In keeping Peggotty company, and doing all I could for her (little enough at the utmost), I was as grateful, I rejoice to think, as even now I could wish myself to have been. But I am afraid I had a supreme satisfaction, of a personal and professional nature, in taking charge of Mr. Barkis's will, and expounding its contents.
I may claim the merit of having originated the suggestion that the will should be looked for in the box. After some search, it was found in the box, at the bottom of a horse's nose-bag; wherein (besides hay) there was discovered an old gold watch, with chain and seals, which Mr. Barkis had worn on his wedding-day, and which had never been seen before or since; a silver tobacco-stopper, in the form of a leg; an imitation lemon, full of minute cups and saucers, which I have some idea Mr.
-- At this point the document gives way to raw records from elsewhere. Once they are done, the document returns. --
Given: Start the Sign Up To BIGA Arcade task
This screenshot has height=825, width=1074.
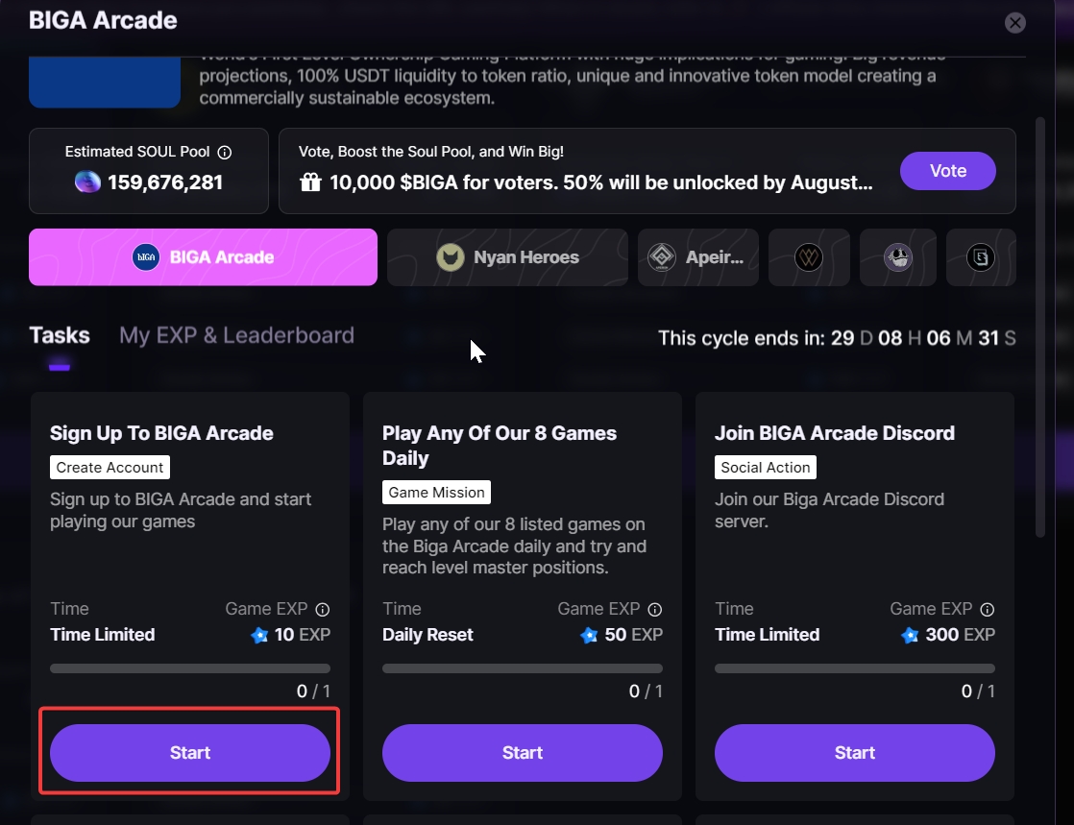Looking at the screenshot, I should 190,753.
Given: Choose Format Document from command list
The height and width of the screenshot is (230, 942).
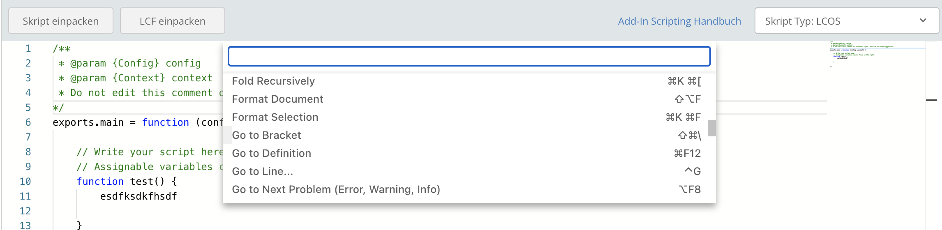Looking at the screenshot, I should (277, 99).
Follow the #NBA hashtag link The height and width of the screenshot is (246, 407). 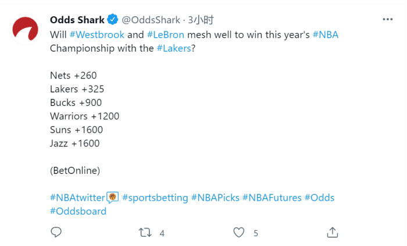326,34
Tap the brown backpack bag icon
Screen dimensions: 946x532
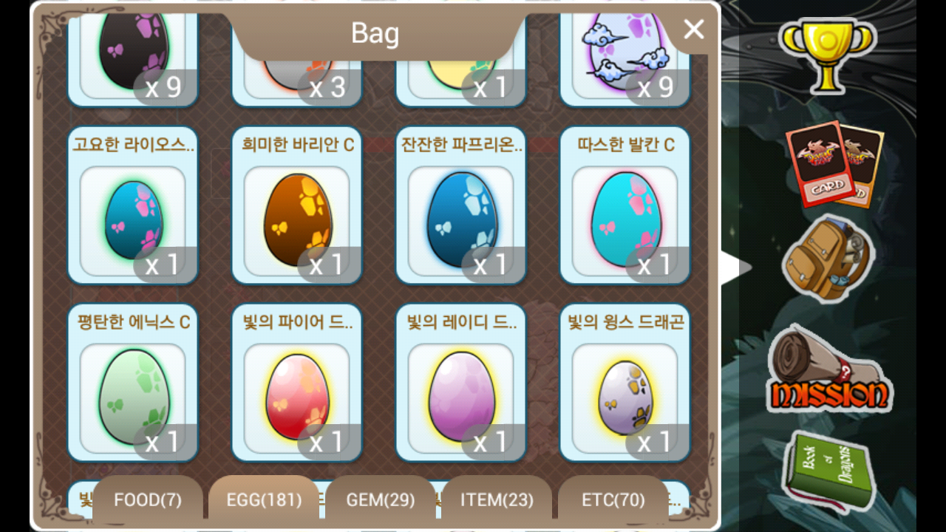tap(827, 258)

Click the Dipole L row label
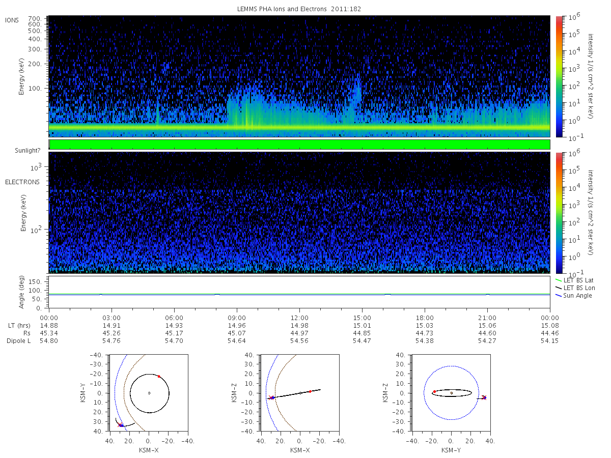[x=18, y=341]
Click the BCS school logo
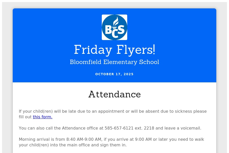Viewport: 229px width, 153px height. point(115,27)
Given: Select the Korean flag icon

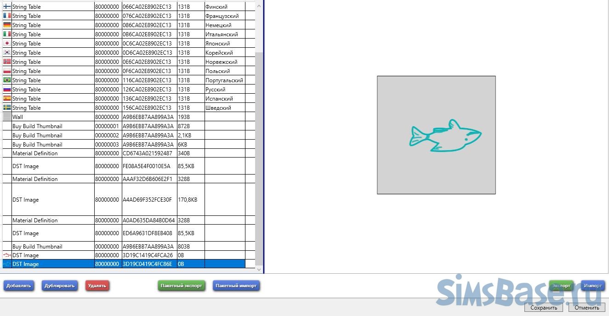Looking at the screenshot, I should pyautogui.click(x=7, y=53).

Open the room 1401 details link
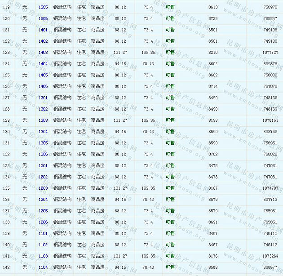pos(43,30)
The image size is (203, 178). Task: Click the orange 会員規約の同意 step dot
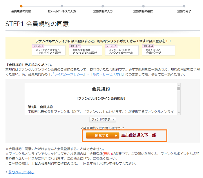(21, 6)
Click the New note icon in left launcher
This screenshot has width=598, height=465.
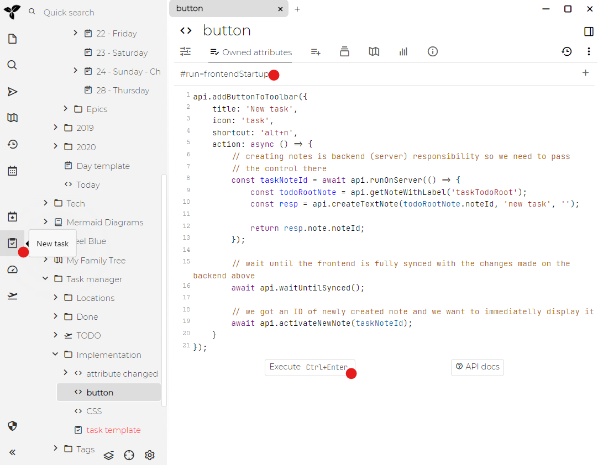pos(12,39)

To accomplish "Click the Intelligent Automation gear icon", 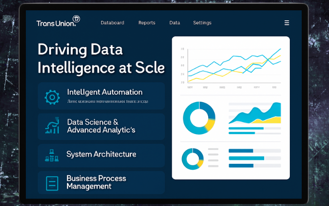I will (52, 96).
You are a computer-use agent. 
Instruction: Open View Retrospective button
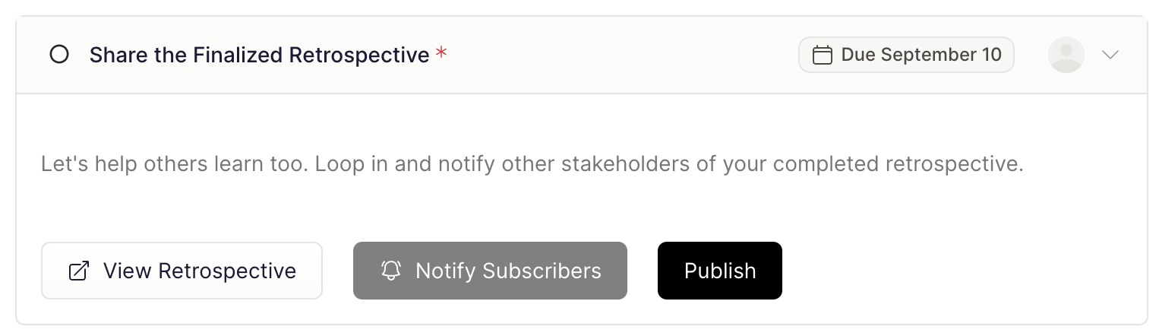(x=182, y=271)
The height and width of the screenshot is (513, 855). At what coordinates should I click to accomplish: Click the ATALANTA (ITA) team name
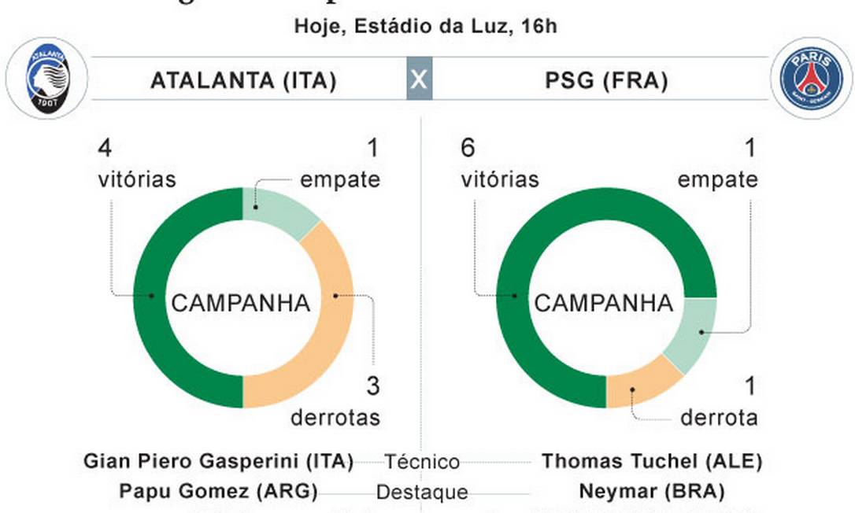click(x=243, y=81)
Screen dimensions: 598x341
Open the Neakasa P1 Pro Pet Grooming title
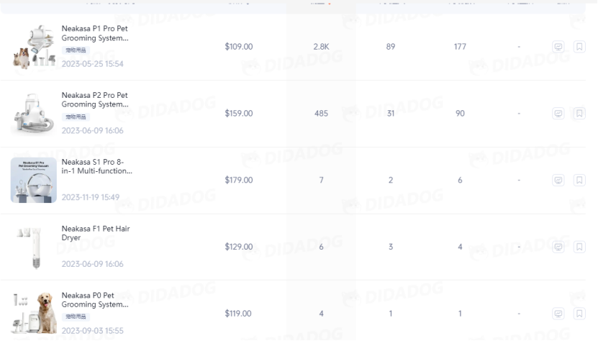point(95,33)
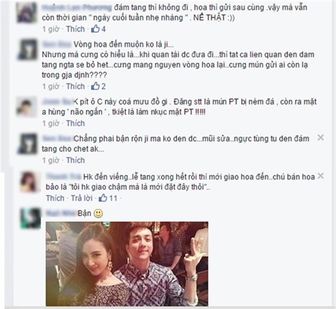Click the thumbs-up icon showing 4 likes
Image resolution: width=336 pixels, height=309 pixels.
pos(95,29)
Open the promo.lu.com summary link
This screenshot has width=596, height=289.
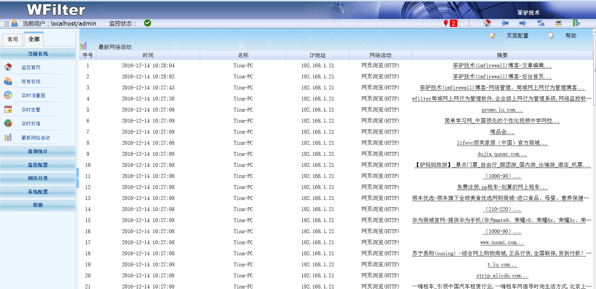502,110
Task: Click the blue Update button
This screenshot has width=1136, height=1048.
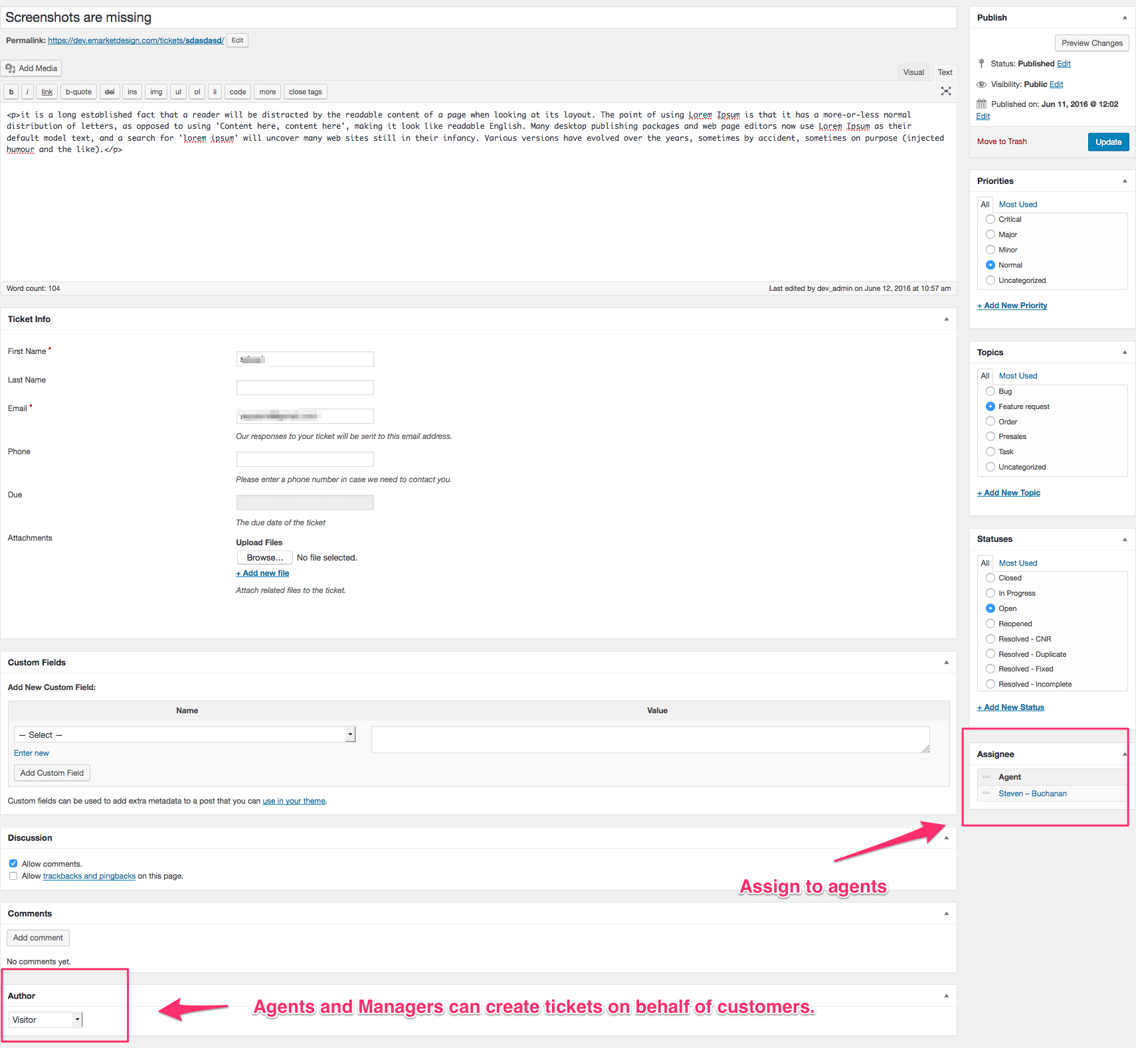Action: coord(1108,142)
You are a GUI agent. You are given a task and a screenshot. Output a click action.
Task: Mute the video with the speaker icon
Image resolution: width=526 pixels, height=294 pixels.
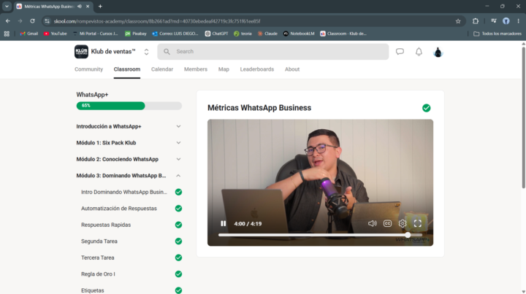point(373,223)
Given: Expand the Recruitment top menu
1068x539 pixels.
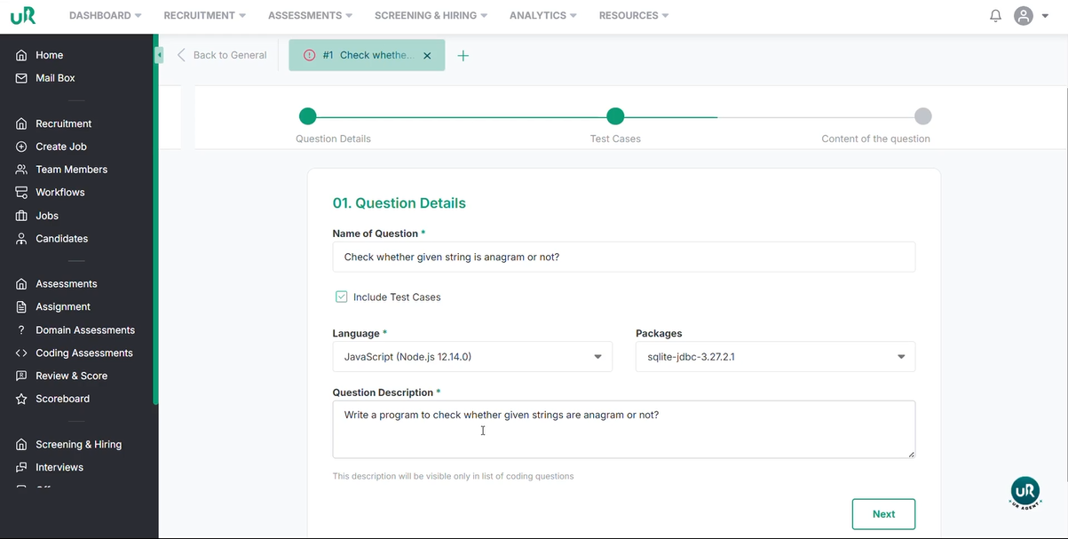Looking at the screenshot, I should point(204,16).
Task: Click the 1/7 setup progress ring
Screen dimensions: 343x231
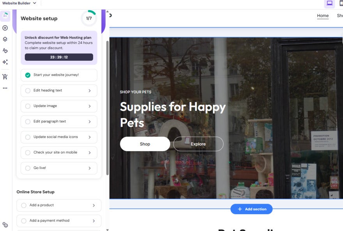Action: pyautogui.click(x=89, y=18)
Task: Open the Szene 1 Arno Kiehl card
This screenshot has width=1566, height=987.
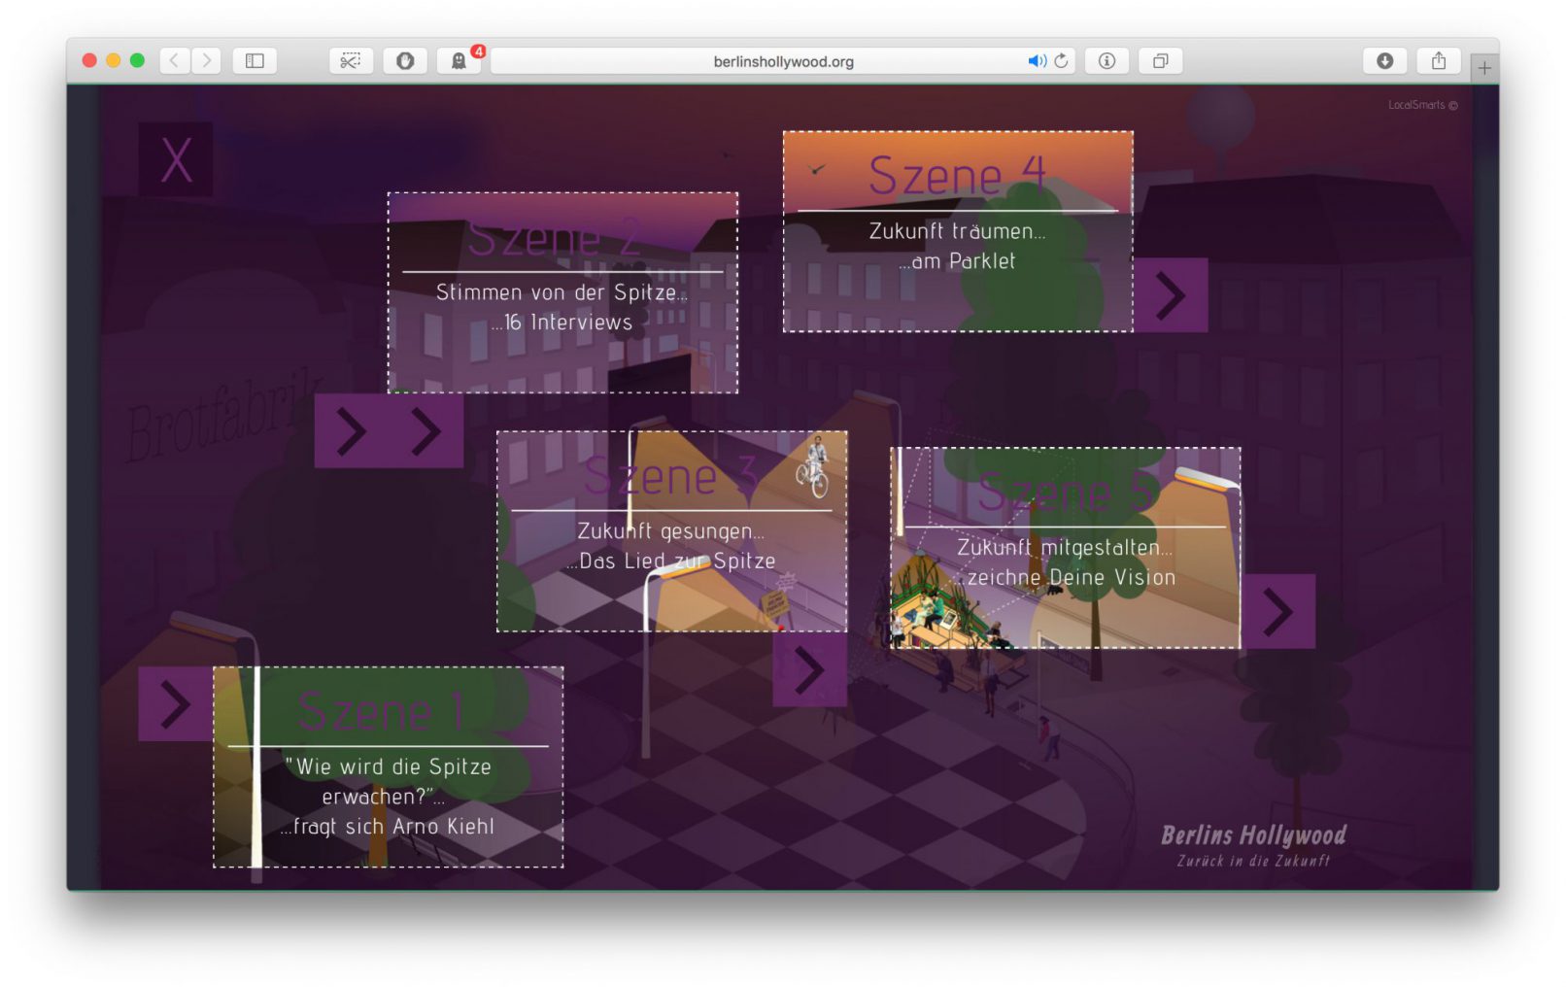Action: [388, 767]
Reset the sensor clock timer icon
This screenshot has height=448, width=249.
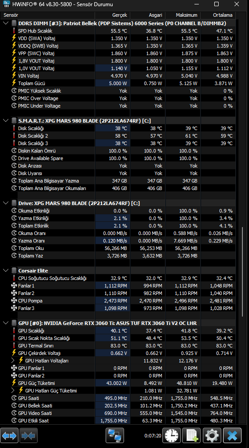(x=172, y=436)
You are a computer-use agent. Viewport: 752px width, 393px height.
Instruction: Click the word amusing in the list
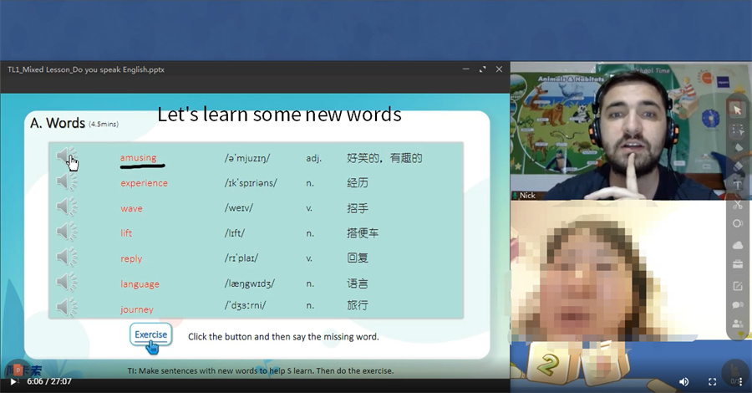tap(138, 157)
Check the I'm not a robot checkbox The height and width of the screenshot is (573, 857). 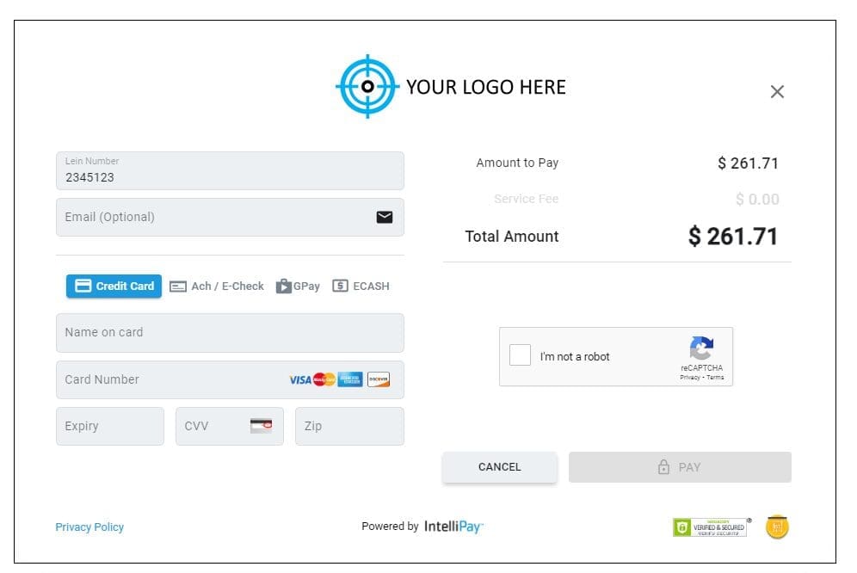coord(520,355)
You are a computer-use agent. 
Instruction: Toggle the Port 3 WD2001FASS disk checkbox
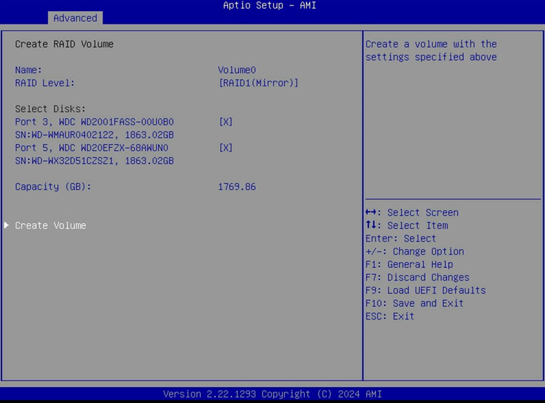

Barkis must have purchased to present to me when I was a child, and afterwards found himself unable to part with; eighty-seven guineas and a half, in guineas and half-guineas; two hundred and ten pounds, in perfectly clean Bank notes; certain receipts for Bank of England stock; an old horseshoe, a bad shilling, a piece of camphor, and an oyster-shell. From the circumstance of the latter article having been much polished, and displaying prismatic colours on the inside, I conclude that Mr. Barkis had some general ideas about pearls, which never resolved themselves into anything definite.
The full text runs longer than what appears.